Jakarta (Lampost.co) – Badai Matahari terkuat pada 2024 akan memuncak pada 3 Oktober. Hal itu memicu fenomena luar biasa, seperti pemadaman radio gelombang pendek di Afrika dan Eropa.
NASA melaporkan suar Matahari berkelas X9.05 berasal dari kelompok bintik Matahari AR3842, dengan jilatan api matahari besar sebelumnya terjadi pada 1 Oktober 2024.
Meski Indonesia tidak terkena dampak langsung seperti wilayah kutub, cuaca antariksa akibat badai Matahari dapat mengganggu sinyal radio frekuensi tinggi (HF) dan mengurangi akurasi navigasi berbasis satelit seperti GPS.
BACA JUGA: Semburan Matahari Dapat Menghancurkan Kehidupan Bumi, Ini Kata Ahli
Peneliti BRIN, Johan Muhammad, mengonfirmasi wilayah khatulistiwa, termasuk Indonesia, masih bisa merasakan efek dari badai geomagnetik itu.
Fenomena badai Matahari pada 2024 ini juga berpotensi memicu tampilan aurora yang lebih luas di wilayah kutub. Sehingga, menjadi daya tarik tersendiri bagi para pemburu aurora.
Badai itu membawa coronal mass ejection (CME) yang mengarah ke Bumi dan prediksinya akan berdampak pada 5 hingga 6 Oktober.
Suar Matahari kali ini merupakan yang paling kuat dalam siklus Matahari dan menjadi rekor tertinggi dalam tujuh tahun terakhir.
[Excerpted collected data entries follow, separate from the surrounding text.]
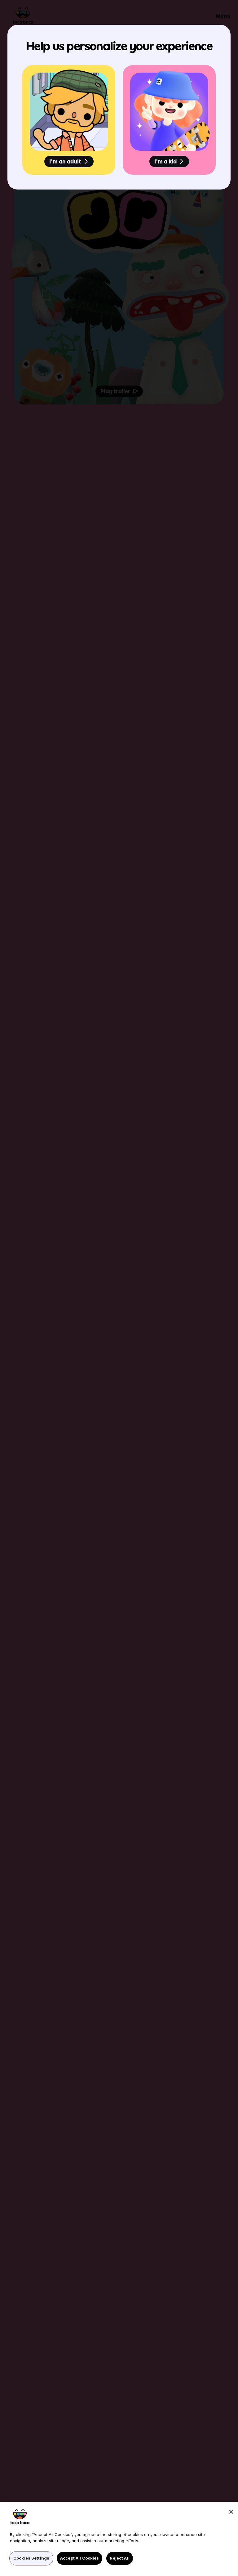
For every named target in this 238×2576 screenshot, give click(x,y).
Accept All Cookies (79, 2558)
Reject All (119, 2558)
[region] (119, 2539)
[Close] (231, 2512)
Sebab, terakhir kali suar sebesar itu terjadi pada September 2017.
Peningkatan aktivitas matahari membuat banyak orang bertanya-tanya terkait semburan matahari yang kuat. Fenomena yang dikenal lontaran massa koronal (CME) itu dapat menimbulkan dampak serius bagi Bumi.